3. Peraturan untuk Konsumen Sekaligus Produsen
Lantas, bagaimana aturan mengenai konsumen yang sekaligus menjadi produsen? Seiring perkembangan waktu, konsumsi listrik di masyarakat kini mengalami perubahan. Jika dulu masyarakat hanya menjadi konsumen, kini masyarakat juga bisa menjadi produsen listrik. Anda pun dapat menjual listrik kepada PLN. Daya listrik yang dihasilkan dari panel surya atau listrik surya atap tersebut bisa dijual ke PLN. Namun, mengenai masalah tarifnya, akan dibatasi.
Peraturan mengenai penjualan listrik kepada PLN oleh masyarakat yang menggunakan panel surya atau listrik surya atap ini diatur dalam pasal 6. Pada pasal tersebut, dijelaskan bahwa jika seseorang ingin menjual kelebihan listriknya harus berdasarkan kWh ekspor yang ada pada meter kWh dan dikalikan dengan 65%. Dengan demikian, masyarakat ini tidak mendapat harga jual setara dengan harga yang diberikan oleh PLN. Contoh sederhananya adalah, ketika PLN menjual listrik sekitar Rp1.000 per kWh kepada masyarakat, maka Anda sebagai pelanggan sekaligus produsen bisa menjual listrik ke PLN dengan tarif hanya dibayarkan 65% dari harga per kWh tersebut atau sekitar Rp.650 per kWh.
Pelanggan yang menggunakan meter exim dapat menghemat pengeluaran secara drastis. Bahkan, tagihan listik dalam satu bulan bisa mencapai 0 Rupiah dan tidak dikenai tarif minimum. Lalu, ketika pelanggan tersebut menjual lebih banyak dibandingkan membeli ke PLN, kelebihan tersebut bisa dijadikan kredit pengurangan tagihan di bulan berikutnya. Hal ini juga berlaku untuk tiga bulan ke depan. Sehingga Anda dapat menghemat biaya dan lebih ekonomis dan bijak dalam menggunakan energi listrik yang dimiliki.

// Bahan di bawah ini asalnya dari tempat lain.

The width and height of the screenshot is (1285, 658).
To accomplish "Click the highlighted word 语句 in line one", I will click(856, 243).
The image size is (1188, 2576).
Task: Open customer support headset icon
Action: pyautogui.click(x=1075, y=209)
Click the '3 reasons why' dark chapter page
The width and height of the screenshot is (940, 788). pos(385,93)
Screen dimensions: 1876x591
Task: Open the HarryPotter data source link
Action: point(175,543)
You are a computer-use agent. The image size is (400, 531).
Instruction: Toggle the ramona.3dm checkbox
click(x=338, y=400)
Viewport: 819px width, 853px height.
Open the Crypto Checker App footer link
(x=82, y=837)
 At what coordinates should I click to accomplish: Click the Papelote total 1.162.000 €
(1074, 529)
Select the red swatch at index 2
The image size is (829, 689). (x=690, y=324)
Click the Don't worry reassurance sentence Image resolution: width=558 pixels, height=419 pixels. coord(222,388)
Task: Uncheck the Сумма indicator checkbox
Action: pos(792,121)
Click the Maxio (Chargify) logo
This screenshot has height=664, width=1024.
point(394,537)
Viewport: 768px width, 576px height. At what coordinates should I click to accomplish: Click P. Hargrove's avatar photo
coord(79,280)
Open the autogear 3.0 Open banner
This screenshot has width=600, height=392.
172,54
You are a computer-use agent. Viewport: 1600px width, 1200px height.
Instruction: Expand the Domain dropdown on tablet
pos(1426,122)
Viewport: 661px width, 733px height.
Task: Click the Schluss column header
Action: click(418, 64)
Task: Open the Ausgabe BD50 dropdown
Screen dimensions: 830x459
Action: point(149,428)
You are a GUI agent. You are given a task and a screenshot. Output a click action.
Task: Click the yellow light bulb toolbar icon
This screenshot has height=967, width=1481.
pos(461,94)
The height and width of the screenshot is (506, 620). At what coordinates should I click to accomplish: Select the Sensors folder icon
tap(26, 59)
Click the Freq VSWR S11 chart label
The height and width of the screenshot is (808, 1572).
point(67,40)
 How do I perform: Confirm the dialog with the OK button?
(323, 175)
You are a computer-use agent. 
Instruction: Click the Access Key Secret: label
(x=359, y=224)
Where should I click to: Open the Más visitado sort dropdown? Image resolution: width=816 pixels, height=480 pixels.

Dengan peraturan yang telah diterbitkan oleh pemerintah melalui Kementerian ESDM di atas, menjadi sebuah titik terang penting dalam terciptanya penggunaan energi terbarukan di Indonesia. Khususnya dalam penggunaan panel surya dan listrik surya atap untuk kebutuhan rumah tangga maupun industri. Diharapkan dengan adanya aturan ini banyak masyarakat menjadi lebih tertarik untuk mulai menggunakan Energi Baru Terbarukan (EBT) untuk kebutuhan sehari-hari.